A 1,668 square mile mass of ice designated A-76 has broken off of the Ronne Ice Shelf in Antarctica. Larger than Long Island (1,401 square miles) and similar in shape, the gigantic slab's trajectory is unknown at this time. Other large icebergs that have detached from the South Pole have not left mother Antarctica. One, dubbed B15, that calved 20 years ago is still in the continent's vicinity and another has not moved for 33 years. The expectation for A-76 is that if it does voyage northward, waves, warmer waters and its own meltwater will cause it to break apart.

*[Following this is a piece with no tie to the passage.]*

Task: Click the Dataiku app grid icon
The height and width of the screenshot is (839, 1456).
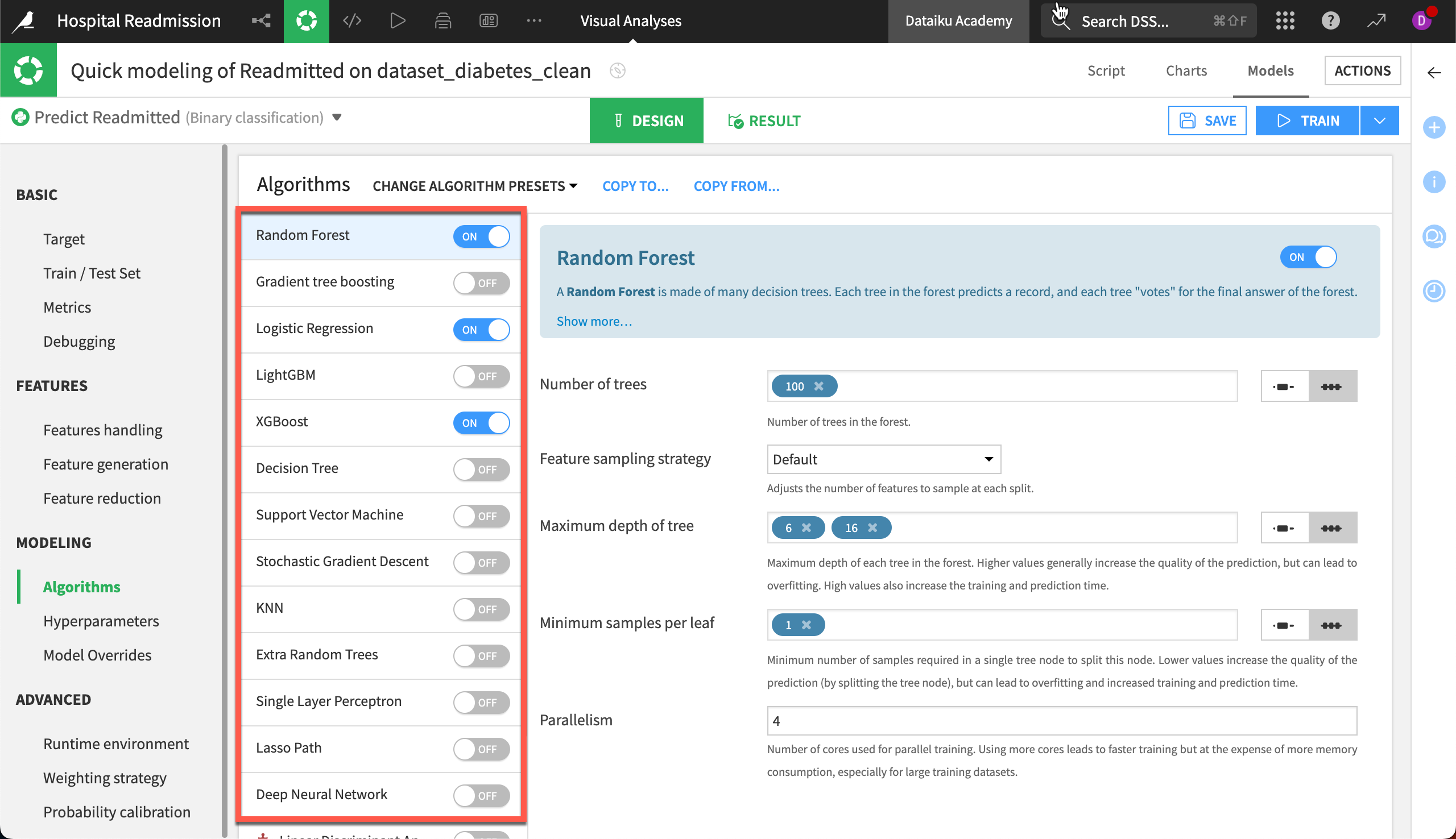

Scientists were not surprised that the A-76 wanted to leave home and break out on its own. Tensions within the Ronne Ice Shelf family have been visible with crevasses and fractures, but what specific chain of events or argument that set off A-76 to turn its back on the larger mass and skip town is unknown. The ability to know when "calving" will occur is still a mystery.
Christopher Readinger, the lead analyst for the USNIC's Antarctic team, said the break was "not unexpected … but it did come out of the blue, sort of."
That's because icebergs breaking off of larger ice masses — or "calving," as experts call it — is generally unpredictable, and crevasses aren't always an indicator that something's about to happen, Readinger told HuffPost on Thursday.
"We could watch them for years and they won't do anything and elsewhere there will be this perfectly solid ice shelf that will suddenly collapse unexpectedly," he said.
A-76 has been quiet about its plans for the future but in the past had mentioned dreams of moving out west and starting a surf shop and just chillin' with friends.